**Page text**
Biomed
In "ACTing it UP: AIDS cures and lay expertise," Collins & Pinch first provide a background on the gay community in the United States. The civil rights movement offered gays the resources, wherewithal, and motivation to organize and become politically empowered. When the AIDS epidemic broke out severely in the gay community, the disease threatened to undermine the political activism that had thrived for more than a decade as homophobia blended seamlessly with fear about the new disease threat.
The authors explain the unique challenges of dealing with big pharma and other powerful biomedical organizations. During the initial outbreak of the epidemic, and the media attention garnered by celebrity deaths from AIDS, the gay community found itself playing a unique political role. The medical community needed pressure to develop vaccines, drugs, and any other treatment interventions. The gay community was instrumental in providing the political push towards making AIDS a priority. Even more importantly, the gay community assumed the role of raising awareness. Health education and public outreach helped to clarify what AIDS and HIV are; how the disease is transmitted; and what can be done about it.

**Extracted material**
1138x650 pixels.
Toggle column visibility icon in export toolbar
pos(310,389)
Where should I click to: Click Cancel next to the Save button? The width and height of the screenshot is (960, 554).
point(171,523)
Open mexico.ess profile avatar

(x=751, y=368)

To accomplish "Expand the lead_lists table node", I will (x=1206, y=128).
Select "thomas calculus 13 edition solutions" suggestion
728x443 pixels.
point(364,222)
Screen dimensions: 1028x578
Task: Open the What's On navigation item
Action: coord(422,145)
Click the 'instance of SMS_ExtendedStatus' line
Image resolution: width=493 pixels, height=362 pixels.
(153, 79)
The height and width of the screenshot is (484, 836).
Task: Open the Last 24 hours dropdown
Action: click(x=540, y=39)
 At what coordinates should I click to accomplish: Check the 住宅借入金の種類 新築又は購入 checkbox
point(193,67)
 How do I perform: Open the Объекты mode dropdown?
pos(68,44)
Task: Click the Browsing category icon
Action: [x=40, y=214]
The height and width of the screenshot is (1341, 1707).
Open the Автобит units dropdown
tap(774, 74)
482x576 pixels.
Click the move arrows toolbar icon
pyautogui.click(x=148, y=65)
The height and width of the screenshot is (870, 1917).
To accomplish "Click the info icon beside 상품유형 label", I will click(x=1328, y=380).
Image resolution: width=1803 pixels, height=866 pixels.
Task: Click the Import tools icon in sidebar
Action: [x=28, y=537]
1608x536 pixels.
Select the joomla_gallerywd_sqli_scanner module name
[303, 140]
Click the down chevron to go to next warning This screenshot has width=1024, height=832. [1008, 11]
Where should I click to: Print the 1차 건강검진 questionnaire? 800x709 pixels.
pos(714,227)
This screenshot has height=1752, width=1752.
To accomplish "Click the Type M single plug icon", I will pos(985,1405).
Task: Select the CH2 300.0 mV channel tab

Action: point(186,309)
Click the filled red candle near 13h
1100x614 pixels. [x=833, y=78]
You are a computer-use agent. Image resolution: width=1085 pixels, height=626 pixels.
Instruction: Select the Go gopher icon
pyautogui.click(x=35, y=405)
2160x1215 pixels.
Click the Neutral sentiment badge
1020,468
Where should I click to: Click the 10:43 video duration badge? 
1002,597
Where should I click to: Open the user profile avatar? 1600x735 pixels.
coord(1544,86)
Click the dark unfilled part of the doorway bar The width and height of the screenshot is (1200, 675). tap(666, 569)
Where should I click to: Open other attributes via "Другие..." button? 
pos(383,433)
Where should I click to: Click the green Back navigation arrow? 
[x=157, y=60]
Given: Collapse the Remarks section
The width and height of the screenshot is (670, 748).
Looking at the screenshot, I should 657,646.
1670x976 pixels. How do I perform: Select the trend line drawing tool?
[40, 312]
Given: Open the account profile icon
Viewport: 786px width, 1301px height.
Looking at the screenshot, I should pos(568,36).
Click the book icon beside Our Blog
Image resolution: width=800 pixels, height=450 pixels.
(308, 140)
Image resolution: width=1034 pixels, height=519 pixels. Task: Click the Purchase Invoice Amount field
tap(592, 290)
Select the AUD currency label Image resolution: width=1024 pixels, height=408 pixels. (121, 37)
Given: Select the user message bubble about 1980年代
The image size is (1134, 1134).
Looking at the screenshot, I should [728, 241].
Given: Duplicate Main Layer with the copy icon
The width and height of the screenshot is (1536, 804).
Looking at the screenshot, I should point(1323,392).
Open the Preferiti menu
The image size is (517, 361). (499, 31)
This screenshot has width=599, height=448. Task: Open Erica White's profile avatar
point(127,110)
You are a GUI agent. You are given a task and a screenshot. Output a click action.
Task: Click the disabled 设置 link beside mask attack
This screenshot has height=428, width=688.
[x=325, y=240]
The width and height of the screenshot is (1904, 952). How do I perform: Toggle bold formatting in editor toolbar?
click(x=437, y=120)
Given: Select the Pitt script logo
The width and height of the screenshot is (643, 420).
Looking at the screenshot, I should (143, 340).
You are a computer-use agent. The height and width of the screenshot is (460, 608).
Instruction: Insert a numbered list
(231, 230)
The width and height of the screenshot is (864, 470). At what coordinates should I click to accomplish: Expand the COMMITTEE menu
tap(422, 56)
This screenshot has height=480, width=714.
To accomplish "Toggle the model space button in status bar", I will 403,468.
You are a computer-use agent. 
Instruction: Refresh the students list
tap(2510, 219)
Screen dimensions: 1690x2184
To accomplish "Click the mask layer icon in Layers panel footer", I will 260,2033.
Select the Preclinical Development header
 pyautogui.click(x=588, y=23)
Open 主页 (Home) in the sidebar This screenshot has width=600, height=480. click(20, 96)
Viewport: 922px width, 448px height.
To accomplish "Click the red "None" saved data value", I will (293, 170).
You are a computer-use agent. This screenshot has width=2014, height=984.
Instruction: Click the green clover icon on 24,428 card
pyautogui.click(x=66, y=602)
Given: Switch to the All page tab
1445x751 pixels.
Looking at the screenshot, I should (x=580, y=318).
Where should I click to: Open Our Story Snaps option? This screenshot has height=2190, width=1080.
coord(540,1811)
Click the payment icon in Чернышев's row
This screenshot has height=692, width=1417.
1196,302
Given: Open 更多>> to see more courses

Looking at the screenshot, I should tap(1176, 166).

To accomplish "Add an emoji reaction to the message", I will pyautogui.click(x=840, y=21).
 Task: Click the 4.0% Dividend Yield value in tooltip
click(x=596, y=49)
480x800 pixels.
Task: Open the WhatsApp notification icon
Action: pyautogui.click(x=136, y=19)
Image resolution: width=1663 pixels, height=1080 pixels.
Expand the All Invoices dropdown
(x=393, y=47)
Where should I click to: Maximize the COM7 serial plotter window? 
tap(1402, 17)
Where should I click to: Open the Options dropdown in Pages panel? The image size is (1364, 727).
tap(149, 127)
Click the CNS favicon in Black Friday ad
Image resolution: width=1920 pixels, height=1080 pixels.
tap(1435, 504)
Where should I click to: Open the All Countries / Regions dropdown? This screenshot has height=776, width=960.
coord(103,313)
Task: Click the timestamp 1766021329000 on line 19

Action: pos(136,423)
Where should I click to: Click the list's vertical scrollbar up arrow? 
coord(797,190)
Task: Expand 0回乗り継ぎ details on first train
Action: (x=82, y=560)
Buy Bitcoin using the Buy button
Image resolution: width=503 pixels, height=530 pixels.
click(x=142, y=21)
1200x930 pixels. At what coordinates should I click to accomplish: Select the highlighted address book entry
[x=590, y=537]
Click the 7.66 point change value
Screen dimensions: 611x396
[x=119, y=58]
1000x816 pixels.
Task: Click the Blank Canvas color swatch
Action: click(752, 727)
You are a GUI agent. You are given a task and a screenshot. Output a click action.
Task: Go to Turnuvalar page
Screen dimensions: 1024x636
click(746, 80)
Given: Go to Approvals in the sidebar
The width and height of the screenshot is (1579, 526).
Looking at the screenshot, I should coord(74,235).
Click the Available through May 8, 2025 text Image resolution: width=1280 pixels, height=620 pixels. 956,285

**Study questions**
- A) In the text on AIDS activism, what did the civil rights movement offer gays?
- B) Write the next few sentences of the text on AIDS activism, starting after its last sentence.
The material has no connection to the text on AIDS activism.

**Results**
- A) It offered them the resources, wherewithal, and motivation to organize and become politically empowered.

- B)
Collins & Pinch address issues related to medical ethics, starting with a discussion related to the National Commission for the Protection of Human Subjects. When new and experimental drugs like AZT are being developed, it is difficult to create a control group not receiving the drug when treatment with that drug might actually save lives. When the drug is ready for sale, its costs may be out of reach of most sufferers. Or, patients were being used as guinea pigs. Essentially, people were dying because science was trying to help them. The AIDS epidemic brought to light the conflicts between politics, science, and business.
One of the most poignant sections of "ACTing it UP" is on the redefinition and renegotiation of the patient-doctor relationship. Referring to themselves no longer as patients but as "people with AIDS," those with the disease started to shun the hierarchies that had for so long plagued medical care. Doctors had for too long kept strict control over the information that defined their profession. The gay community would have no part of it; people with AIDS started to learn the jargon and the "language of biomedicine," (p. 137).